§ TASK INPUT

---------------

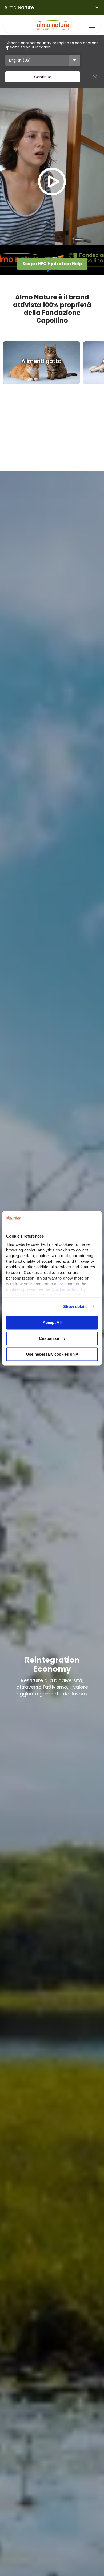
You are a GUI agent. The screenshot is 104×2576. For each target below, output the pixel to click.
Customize (49, 1338)
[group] (41, 362)
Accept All (52, 1322)
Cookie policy (65, 1289)
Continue (42, 77)
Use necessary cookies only (52, 1354)
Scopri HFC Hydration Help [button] (52, 264)
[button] (48, 270)
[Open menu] (91, 25)
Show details (75, 1306)
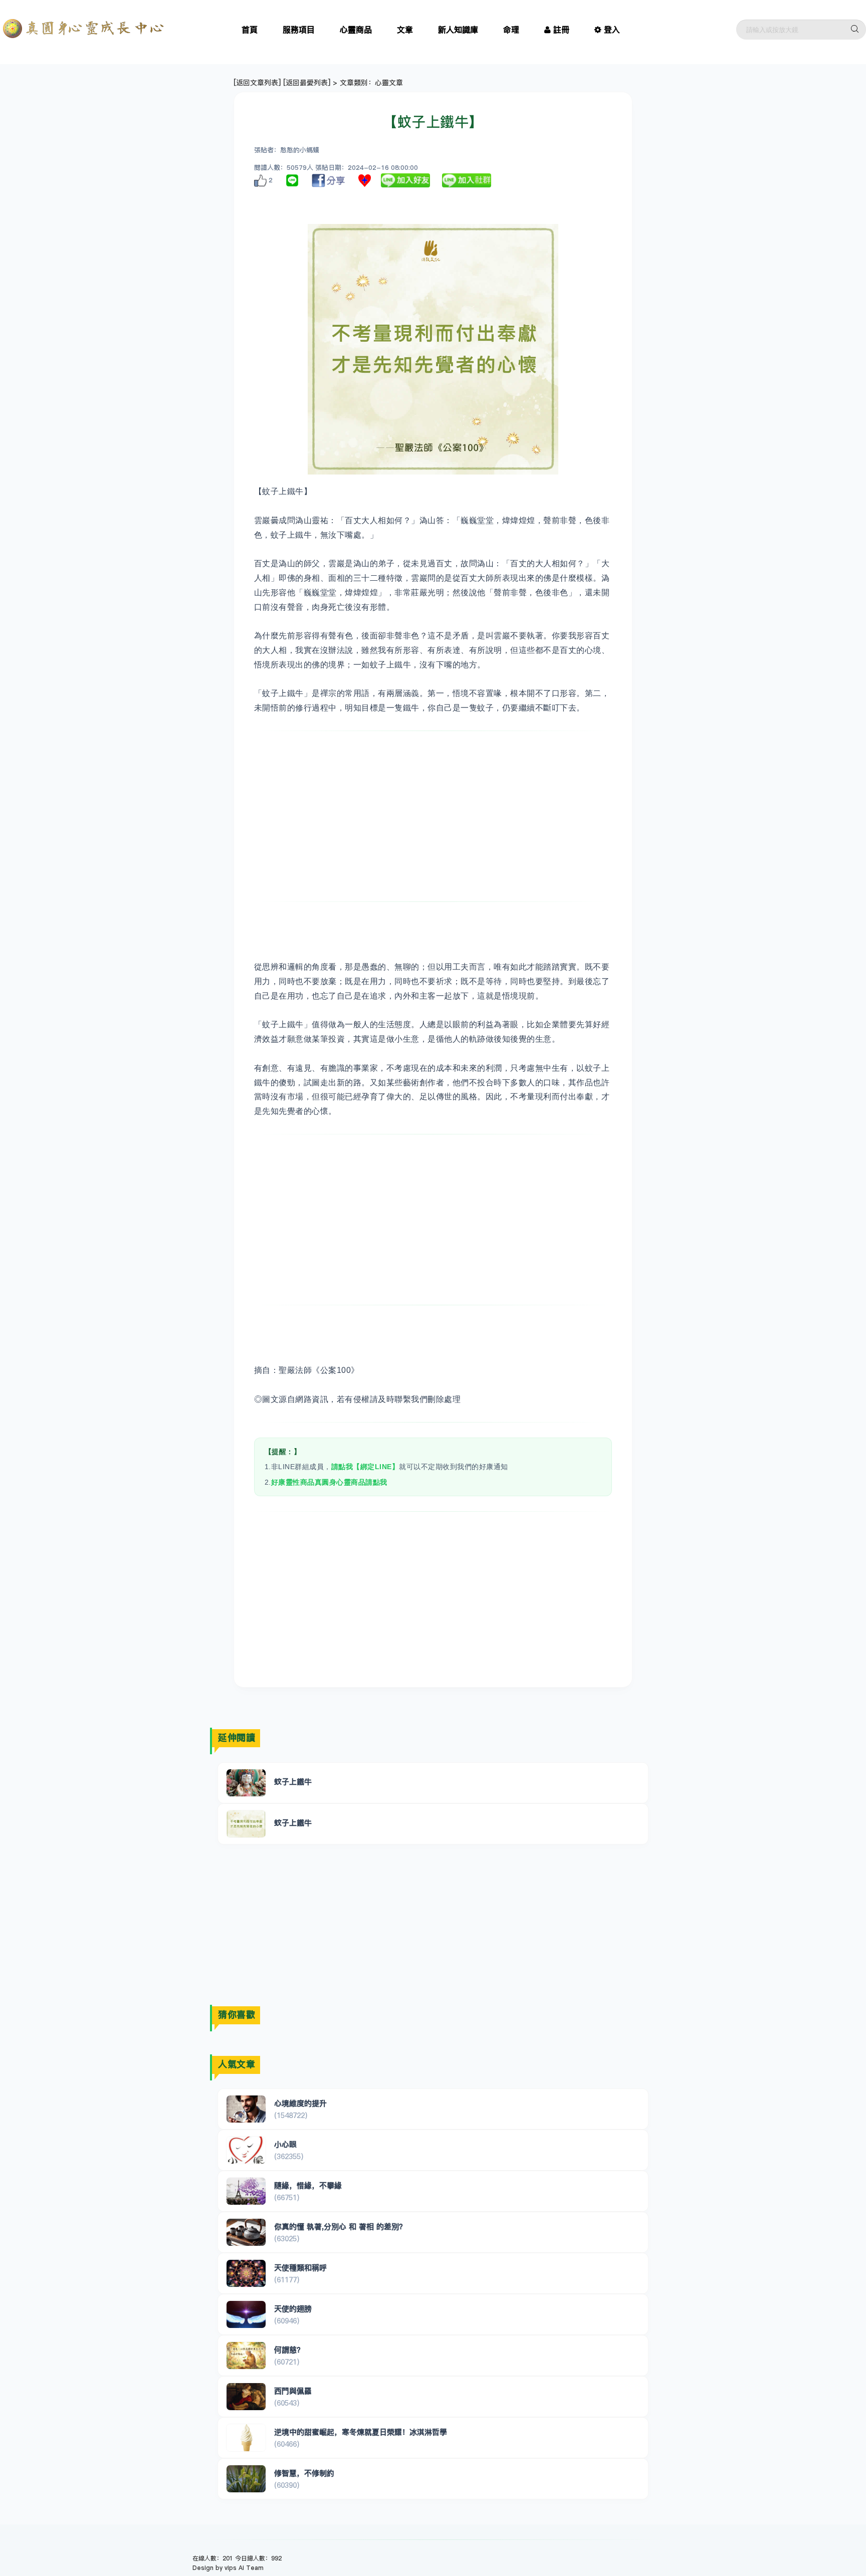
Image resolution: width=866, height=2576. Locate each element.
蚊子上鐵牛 (293, 1781)
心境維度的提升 (300, 2103)
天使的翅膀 (293, 2308)
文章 (405, 29)
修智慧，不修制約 (304, 2473)
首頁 (250, 29)
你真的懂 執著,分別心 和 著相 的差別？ (340, 2226)
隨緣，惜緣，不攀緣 (308, 2185)
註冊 (561, 29)
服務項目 (299, 29)
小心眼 (285, 2144)
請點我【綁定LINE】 (365, 1467)
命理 (511, 29)
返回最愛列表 (307, 83)
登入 (612, 29)
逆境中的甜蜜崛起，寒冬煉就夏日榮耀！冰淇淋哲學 (360, 2432)
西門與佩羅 (293, 2391)
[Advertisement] (433, 816)
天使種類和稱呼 (300, 2267)
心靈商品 (356, 29)
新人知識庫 (458, 29)
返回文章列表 (257, 83)
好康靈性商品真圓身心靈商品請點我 (329, 1482)
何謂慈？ (289, 2350)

---------------

§ WORK ITEM
Could you write out every record exactly, leaving the pictures out?

§ YOUR SOLUTION
You are a GUI agent. The screenshot is 104×2576. For each target below, output the pixel to click.
Customize (49, 1338)
[group] (41, 362)
Accept All (52, 1322)
Cookie policy (65, 1289)
Continue (42, 77)
Use necessary cookies only (52, 1354)
Scopri HFC Hydration Help [button] (52, 264)
[button] (48, 270)
[Open menu] (91, 25)
Show details (75, 1306)
Image resolution: width=866, height=2576. Locate each element.
蚊子上鐵牛 (293, 1781)
心境維度的提升 (300, 2103)
天使的翅膀 (293, 2308)
文章 (405, 29)
修智慧，不修制約 (304, 2473)
首頁 (250, 29)
你真的懂 執著,分別心 和 著相 的差別？ (340, 2226)
隨緣，惜緣，不攀緣 (308, 2185)
註冊 (561, 29)
服務項目 (299, 29)
小心眼 (285, 2144)
請點我【綁定LINE】 (365, 1467)
命理 (511, 29)
返回最愛列表 (307, 83)
登入 (612, 29)
逆境中的甜蜜崛起，寒冬煉就夏日榮耀！冰淇淋哲學 (360, 2432)
西門與佩羅 (293, 2391)
[Advertisement] (433, 816)
天使種類和稱呼 (300, 2267)
心靈商品 (356, 29)
新人知識庫 (458, 29)
返回文章列表 (257, 83)
好康靈性商品真圓身心靈商品請點我 (329, 1482)
何謂慈？ (289, 2350)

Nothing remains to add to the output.